▶ Rows:

══════

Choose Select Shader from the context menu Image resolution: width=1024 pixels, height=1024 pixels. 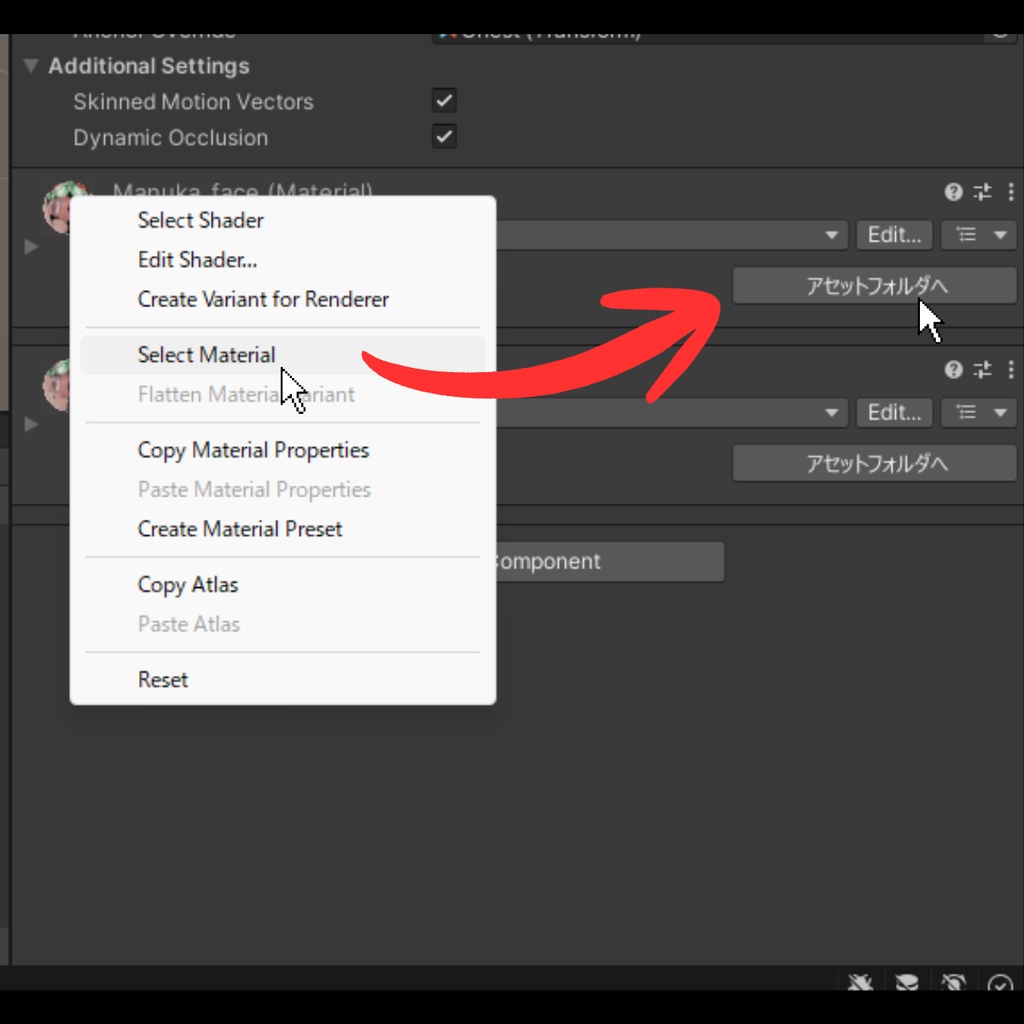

══════

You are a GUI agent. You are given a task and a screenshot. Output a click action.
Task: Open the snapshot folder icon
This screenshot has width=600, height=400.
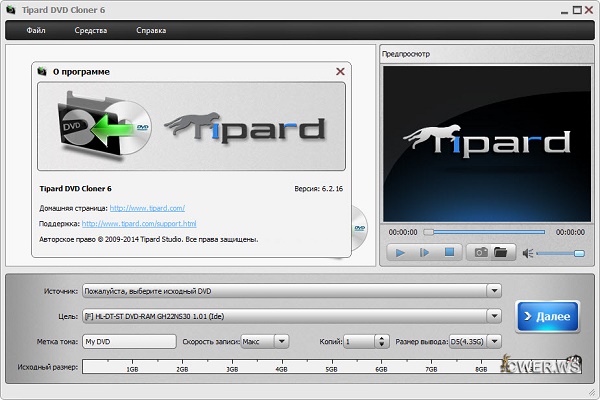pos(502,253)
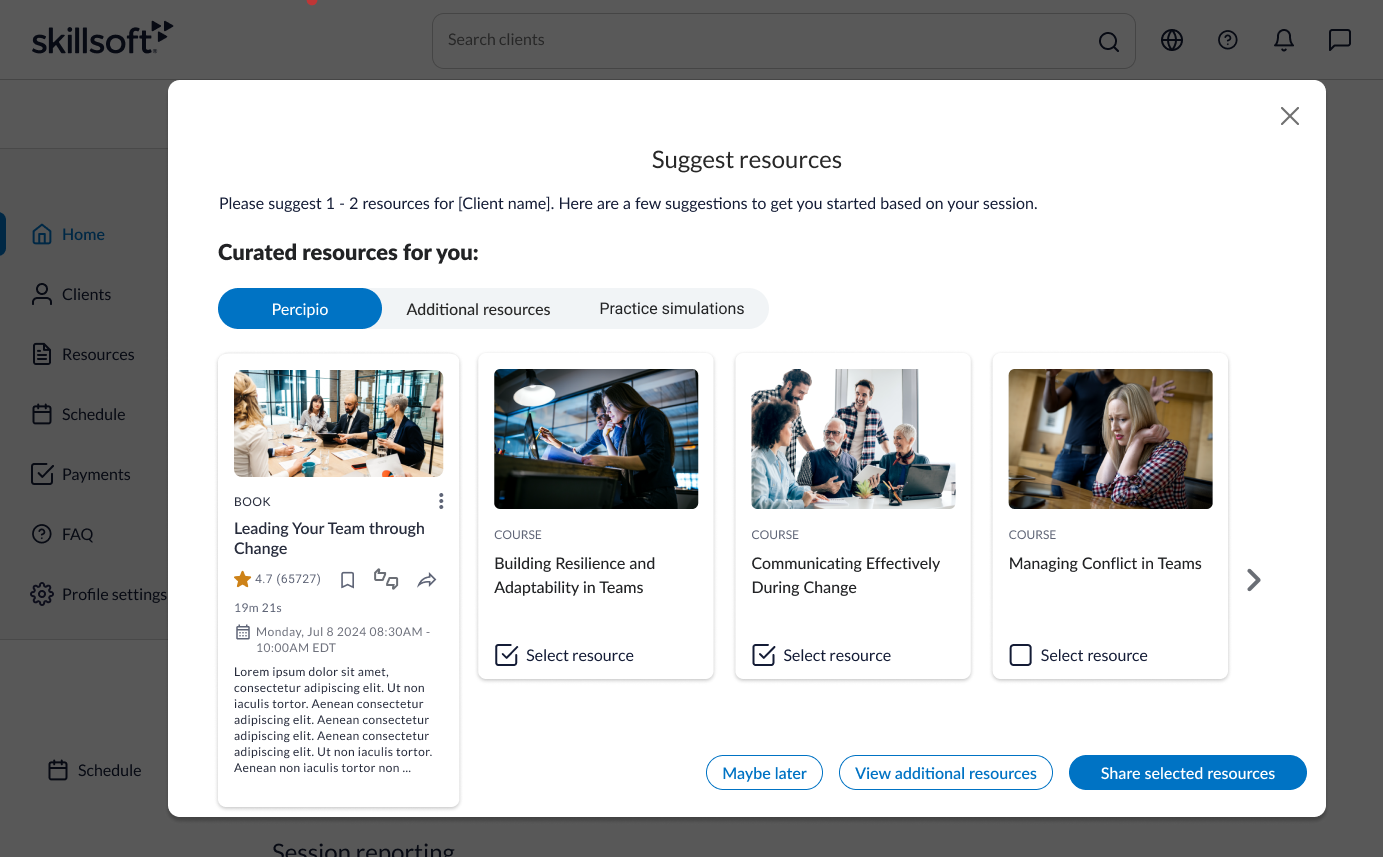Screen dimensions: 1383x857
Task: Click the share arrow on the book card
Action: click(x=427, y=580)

══════

▶ Work to do: Return the lines of the listing from the line containing "You are a GUI" through the line containing "Action: click(x=427, y=580)", both included, reproducing them exactly. Omit the pictures from your answer.

▶ Solution to this task:
You are a GUI agent. You are given a task and a screenshot. Output a click action.
Task: Open the snapshot folder icon
This screenshot has width=600, height=400.
pos(502,253)
Screen dimensions: 1383x857
Task: Click the share arrow on the book card
Action: click(x=427, y=580)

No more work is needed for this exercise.